Carbonar: Existem muitas perguntas sobre o que está acontecendo. Há uma investigação em curso com relação à tragédia. Já ouvi diversas versões contraditórias do fato, inclusive em relação ao horário do atentando. Não estive em Benghazi, portanto, não posso afirmar nada. É preciso dar oportunidade para que essa investigação seja concluída. Mas vale ressaltar que estamos falando de um país multicultural.

UOL: A violência está atrelada à influência da Al Qaeda no país?
Carbonar: Como o próprio primeiro-ministro líbio já disse, não há nenhuma estrutura organizada do grupo extremista Al Qaeda na Líbia. Ele reconhece, no entanto, a existência de jovens influenciados por esse grupo.

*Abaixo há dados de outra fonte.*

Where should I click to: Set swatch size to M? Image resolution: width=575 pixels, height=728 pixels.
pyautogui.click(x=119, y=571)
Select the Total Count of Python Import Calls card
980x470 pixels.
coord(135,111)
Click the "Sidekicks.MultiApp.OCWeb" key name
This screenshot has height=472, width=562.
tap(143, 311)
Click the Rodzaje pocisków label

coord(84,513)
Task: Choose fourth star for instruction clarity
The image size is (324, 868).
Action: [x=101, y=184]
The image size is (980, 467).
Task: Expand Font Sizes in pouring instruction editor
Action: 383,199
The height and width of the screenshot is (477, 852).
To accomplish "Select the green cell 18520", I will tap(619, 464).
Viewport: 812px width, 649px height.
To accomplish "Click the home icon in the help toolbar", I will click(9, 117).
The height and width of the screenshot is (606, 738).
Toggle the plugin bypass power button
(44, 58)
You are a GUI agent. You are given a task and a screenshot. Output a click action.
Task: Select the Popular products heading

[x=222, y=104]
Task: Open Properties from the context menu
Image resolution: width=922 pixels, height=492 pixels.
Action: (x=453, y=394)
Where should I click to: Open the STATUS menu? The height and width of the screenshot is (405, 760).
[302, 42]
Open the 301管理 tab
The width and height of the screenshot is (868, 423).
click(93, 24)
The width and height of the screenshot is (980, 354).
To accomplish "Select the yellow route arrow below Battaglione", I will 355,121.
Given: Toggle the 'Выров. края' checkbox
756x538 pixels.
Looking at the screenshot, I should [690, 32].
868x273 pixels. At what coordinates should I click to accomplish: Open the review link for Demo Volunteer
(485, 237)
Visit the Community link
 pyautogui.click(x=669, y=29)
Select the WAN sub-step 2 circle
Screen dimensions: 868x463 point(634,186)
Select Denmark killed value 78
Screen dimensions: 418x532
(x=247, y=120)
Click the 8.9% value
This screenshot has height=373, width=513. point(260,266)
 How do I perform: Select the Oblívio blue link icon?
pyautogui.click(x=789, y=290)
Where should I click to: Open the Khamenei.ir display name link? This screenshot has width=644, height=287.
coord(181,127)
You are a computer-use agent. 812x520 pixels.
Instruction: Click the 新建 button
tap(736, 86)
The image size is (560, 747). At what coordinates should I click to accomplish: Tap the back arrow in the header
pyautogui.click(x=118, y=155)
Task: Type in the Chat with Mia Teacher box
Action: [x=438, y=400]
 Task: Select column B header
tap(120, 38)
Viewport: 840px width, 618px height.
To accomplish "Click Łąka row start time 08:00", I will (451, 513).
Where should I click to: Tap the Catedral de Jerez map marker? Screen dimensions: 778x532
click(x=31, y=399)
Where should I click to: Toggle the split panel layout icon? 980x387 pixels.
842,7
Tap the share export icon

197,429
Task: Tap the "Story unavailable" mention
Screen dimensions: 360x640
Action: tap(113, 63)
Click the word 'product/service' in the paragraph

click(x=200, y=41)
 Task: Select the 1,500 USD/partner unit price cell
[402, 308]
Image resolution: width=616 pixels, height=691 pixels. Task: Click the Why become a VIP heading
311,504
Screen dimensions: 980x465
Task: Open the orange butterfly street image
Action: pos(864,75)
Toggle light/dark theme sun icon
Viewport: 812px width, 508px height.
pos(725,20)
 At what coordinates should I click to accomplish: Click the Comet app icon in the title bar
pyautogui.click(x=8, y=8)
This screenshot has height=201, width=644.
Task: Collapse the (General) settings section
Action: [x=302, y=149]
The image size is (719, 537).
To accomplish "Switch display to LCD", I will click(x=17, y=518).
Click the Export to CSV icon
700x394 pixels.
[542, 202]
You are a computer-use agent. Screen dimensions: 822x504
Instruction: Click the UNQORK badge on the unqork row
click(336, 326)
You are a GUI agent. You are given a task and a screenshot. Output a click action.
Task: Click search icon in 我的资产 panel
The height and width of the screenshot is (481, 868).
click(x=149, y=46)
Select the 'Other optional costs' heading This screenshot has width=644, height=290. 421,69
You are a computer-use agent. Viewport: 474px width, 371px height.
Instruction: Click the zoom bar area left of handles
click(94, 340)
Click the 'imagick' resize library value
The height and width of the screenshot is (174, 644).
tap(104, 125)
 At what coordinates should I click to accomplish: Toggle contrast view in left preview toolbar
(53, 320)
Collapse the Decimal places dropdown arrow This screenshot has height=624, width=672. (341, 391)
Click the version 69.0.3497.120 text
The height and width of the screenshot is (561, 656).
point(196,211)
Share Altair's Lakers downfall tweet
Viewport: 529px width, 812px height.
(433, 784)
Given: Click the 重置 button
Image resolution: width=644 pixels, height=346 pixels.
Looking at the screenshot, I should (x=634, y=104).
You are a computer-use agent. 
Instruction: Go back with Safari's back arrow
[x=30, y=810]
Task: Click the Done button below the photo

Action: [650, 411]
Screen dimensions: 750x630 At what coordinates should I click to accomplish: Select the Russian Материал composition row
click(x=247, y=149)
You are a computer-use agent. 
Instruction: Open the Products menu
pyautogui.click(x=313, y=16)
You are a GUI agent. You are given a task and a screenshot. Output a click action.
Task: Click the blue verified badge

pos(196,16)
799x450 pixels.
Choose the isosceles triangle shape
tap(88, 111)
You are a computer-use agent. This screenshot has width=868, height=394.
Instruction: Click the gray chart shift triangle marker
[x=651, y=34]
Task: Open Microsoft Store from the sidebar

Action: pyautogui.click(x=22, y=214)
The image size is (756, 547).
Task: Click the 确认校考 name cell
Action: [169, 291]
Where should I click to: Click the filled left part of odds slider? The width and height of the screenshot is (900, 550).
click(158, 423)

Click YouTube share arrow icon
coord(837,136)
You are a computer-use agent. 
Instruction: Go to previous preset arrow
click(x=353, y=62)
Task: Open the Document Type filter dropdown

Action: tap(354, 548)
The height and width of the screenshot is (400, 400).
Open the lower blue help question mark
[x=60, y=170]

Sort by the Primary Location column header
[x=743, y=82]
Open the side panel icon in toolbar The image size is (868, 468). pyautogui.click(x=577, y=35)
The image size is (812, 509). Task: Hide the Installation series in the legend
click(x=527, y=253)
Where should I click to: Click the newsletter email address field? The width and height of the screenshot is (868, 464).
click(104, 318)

UOL: Apesar da tentativa de o Conselho Nacional de Transição proibir partidos fundamentados em ideais religiosos ou tribais, a religião continua sendo o foco da política no país?
Carbonar: Cerca de 90% da Líbia é formada por muçulmanos moderados, portanto o Islã é uma parte integral da política e da vida dos líbios. Ainda assim é preciso lembrar que o Congresso Nacional da Líbia elegeu Ali Zidan como primeiro-ministro do país, ao invés do candidato ligado à Irmandade Mulçumana. O que o país quer é a paz e sua Constituição.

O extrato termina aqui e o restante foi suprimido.